What to expect… on your Module Two testArmani Moffatt
Module Two test
What to expect… on your Module Two test
You’ve bagged your theory test, passed your CBT (Compulsory Basic Training) and maneuvered your way through the Module One test, so now it’s time for Module Two. But what can you look forward to? The final hurdle between you and the open road…
You can’t do your Module Two test before your Module One – we’d like to think that goes without saying, but we thought we’d start off by stating the obvious. Some people like to book them in close succession to each other to get them out of the way and ticked off, but there are risks with doing that. If you don’t pass module one, then you have to wait three working days before you can retake it… so make sure you’ve got a few days in between just in case!
Module two is often referred to as the road part of your test. On your module one test, you show the examiner that you can U-Turn and slow ride your bike like a pro, which means module two is the part where you show them how you apply this machine control on the road and encounter other road users.
How long does it take?
It takes around 40 minutes – which can feel like a long time when you’re concentrating. So try your best to relax but stay alert…
How much does it cost?
It depends when you want to do it. On weekdays, it is £75 on evenings, weekends and bank holidays it’s £88.50. The feeling of riding your bike on the open road once you’ve passed? Priceless…
Most training schools will combine the costs of your tests and training together, so be sure to check with them what is included.

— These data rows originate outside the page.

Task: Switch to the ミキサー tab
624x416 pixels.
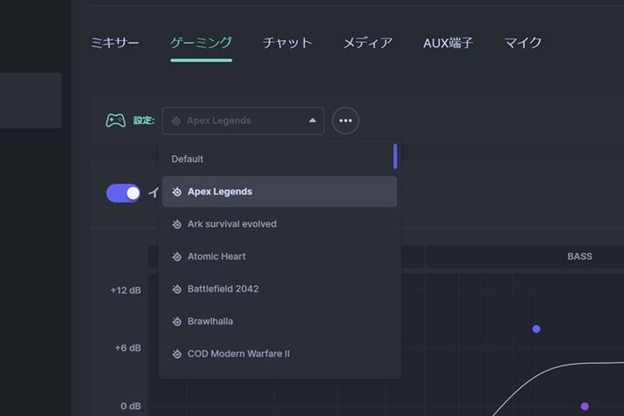Action: (x=114, y=43)
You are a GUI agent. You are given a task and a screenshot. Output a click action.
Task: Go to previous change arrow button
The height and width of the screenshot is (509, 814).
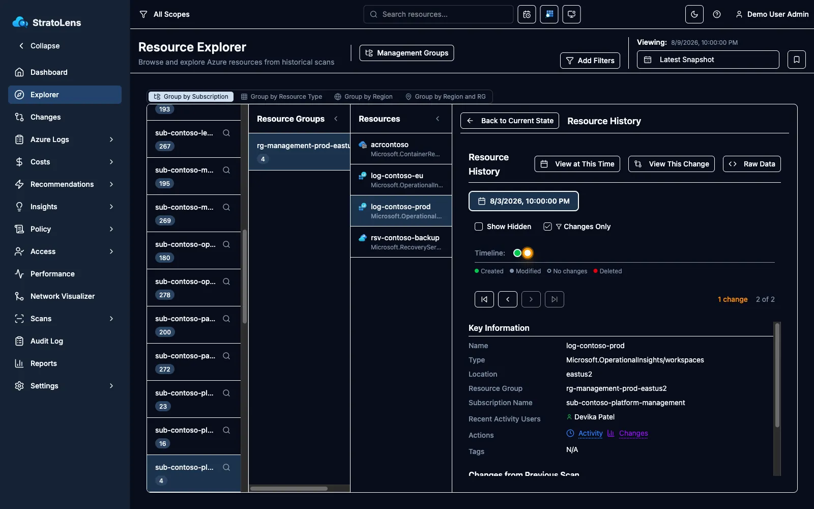[x=508, y=299]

What do I need to bring with me?
Basically everything you took to the module one test, with the addition of your module one pass certificate.
You must also wear suitable clothing – if you’ve got to your module two and you’re still unsure what constitutes ‘suitable clothing’, then feel free to go back and read ‘What to expect… on your Module One test’.
How do I pass?
First up, you’ll need to read a number plate. Sounds easy right? But if you fail, you can fail your whole test straight away – so it may be worth practicing. The distance is 20 metres for vehicles with a new-style number plate (that’s the plates that start with two letters followed by two numbers) and 20.5 metres for old-style number plates.
Then comes the ‘Show me, tell me’ questions. You will have run through a number of these with your riding instructor already and they will have told you how to answer. There’s a handy list – along with the correct answers – on the GOV.UK website too, so it would be worth doing some reading up. Expect questions like: “Show me how you switch your headlight from dipped to main beam.” or “Tell me how you would check that the lights and reflectors are clean and working.”
Now it’s time to get on and ride. Your examiner will see how you deal with a variety of road and traffic conditions – but not motorways. Just like while you’re learning, you’ll receive instructions through a radio. You’ll be asked to carry out normal stops, an angled start (pulling out from behind a parked vehicle) and a hill start (if possible).
During the test there will be around 10 minutes of ‘independent riding’ as your examiner will want to see you riding safely while making your own decisions. The examiner will ask you to follow road signs to a particular location or give you a series of directions for you to follow. You won’t fail if you go off the route, but you can ask if you need directions repeating – but it’s worth noting that you can’t use a sat nav.
When do I know if I’ve passed?
You will be told straight after the test if it’s a pass or a fail. And just like your module one test, there are three kinds of faults that the examiner will be noting down: Dangerous, Serious or Riding. To pass, you must make no serious or dangerous faults and no more than 10 riding faults.
Your examiner will run through everything with you at the end of the test, running through any faults you made. If you pass, then you’ll be given your pass certificate and asked if you want your full licence to be sent to you automatically – in which case, hand over your provisional licence and they’ll send everything off for you.
If you fail, then you will need to book another module two test. You have to choose a date at least 10 working days away – oh, and you’ll need to pay again.
If I’ve passed, do I have to wait until I have my licence back to head out on two wheels?
You don’t have to wait for your full licence to arrive if you’ve passed and you can start riding without L plates straight away. If your licence hasn’t arrived three weeks after you applied, then we’d suggest calling the DVLA to check on it.
You’ve done it! Welcome to the gang!
Although, bear in mind, just because you have your licence, it doesn’t mean you stop learning. Everytime you go out on your scooter or motorcycle, it is likely you’re going to encounter something you can learn from. You could always look into advancing riding courses too – such as Bike Safe, RoSPA or the IAM.
That’s all for now folks!
#StaySafe, #StayAlert, #StayPositive and keep washing those hands (yes, it’s still important!).